Something glinted in the distance. "Doctor! Now!" Michael took Herat's arm as a white line appeared on the horizon. It thickened by the second. So far, there was no sound.
Herat looked up, sighed and levered himself to his feet.
Michael took his arm and they ran for the bunker's hatch. It was farther away than he'd estimated. As Michael ran the last ten meters he could hear a rising roar behind him. Still, he did his duty and made sure Dr. Herat was first down the hatch. Michael himself didn't look back until he had his hands on the ladder.
A cliff of white water rose above him. Deep inside it emeralds shone.
He ducked down and slammed the round hatch.
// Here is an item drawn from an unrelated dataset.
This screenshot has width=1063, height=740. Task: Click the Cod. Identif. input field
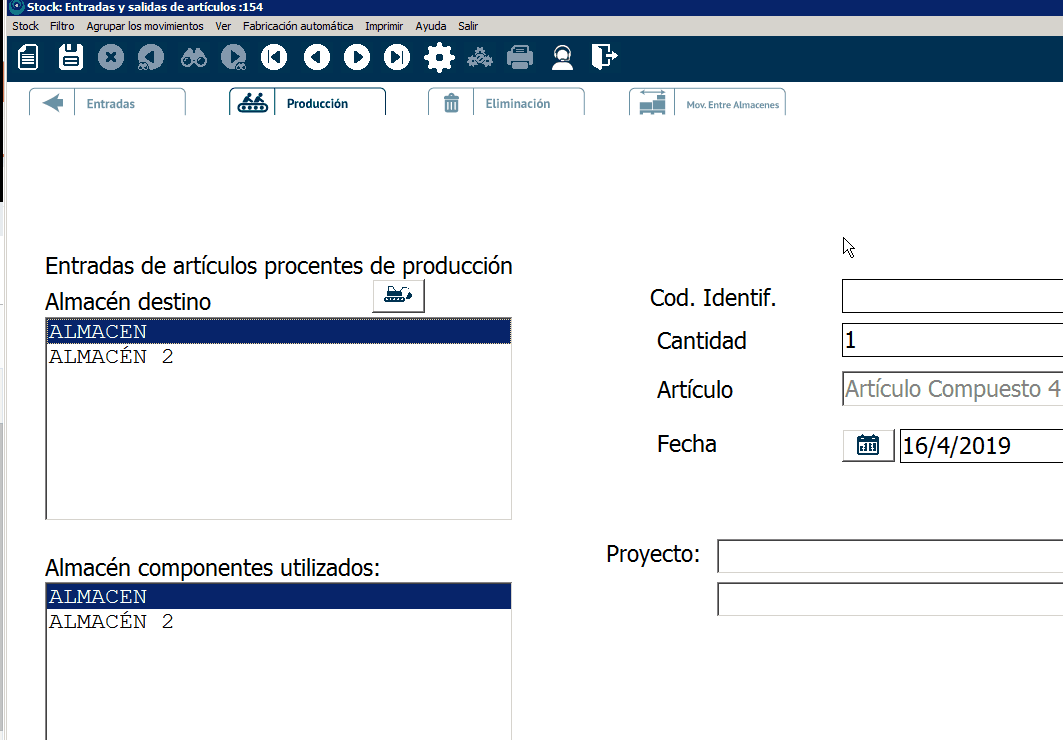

The next instant, the hatch was hit by something massive. Michael nearly fell down the ladder. Dr. Herat was waiting for him at the bottom.
"That was idiotic, sir. What were you thinking?"
"I knew what I was doing." Dr. Herat, who seldom smiled lately, was grinning like a fool. Michael glowered at his employer, but he was too puzzled right now to say more.
Above and around them a deep vibration rattled the fixtures. Still smiling, Dr. Herat put his hand on the wall. They could always feel the strength of the tidal bore through the metal of the station.
"It's got a rhythm to it," said the scientist, "an almost musical one. The AI can't figure out how the Kadists know what patterns to craft: those gray lumps have a better mental model of local conditions than we do."
"Sir, why did you stay so long?"
"I thought… maybe we've been missing the essential experience by just not being out there. We hide in our holes and poke our instruments out and then we try to imagine what it's like for them." Herat shook his head as he walked to the decontagion chamber. "We're not learning anything."
"This isn't about the Kadists, is it," said Michael to his retreating back. "It's about your report to the High Commission."
Herat didn't answer, but his pace faltered for a second as if he were about to turn and say something. He kept going into the bleach shower, where further conversation became impossible.
By the time they met in the station's observation lounge, Meline, Harp, and the others were well into their analysis of the latest bore. The station was now drowned under several hundred meters of ocean and, outside, the Kadists would be sifting through the flotsam that had settled on them. When the tide went out, they would funnel the excess mud and stones into the deep sea again.
"Welcome to the Topside Club," Hart said to Dr. Herat with a grin. "And you even managed to get Bequith to join you." He smirked at Michael, who simply crossed his arms and watched Herat.
Dr. Herat was looking very tired. He didn't return Hart's smile, but spoke to Meline. "Any word on the supply ship?"
"It's in orbit," she said. "But it's got company— a military cruiser."
Dr. Herat sent Michael a puzzled look. He shrugged in reply; this was the first he'd heard of it. "That's funny," said Herat. "Um, any reply to my report?"
"Not yet."
"Okay." Dr. Herat stretched and nodded at Michael. "Let me know when the lightning bolt hits. Meanwhile I'll be in my quarters."
Michael nodded. "I'm sure they'll see the logic of your argument, sir."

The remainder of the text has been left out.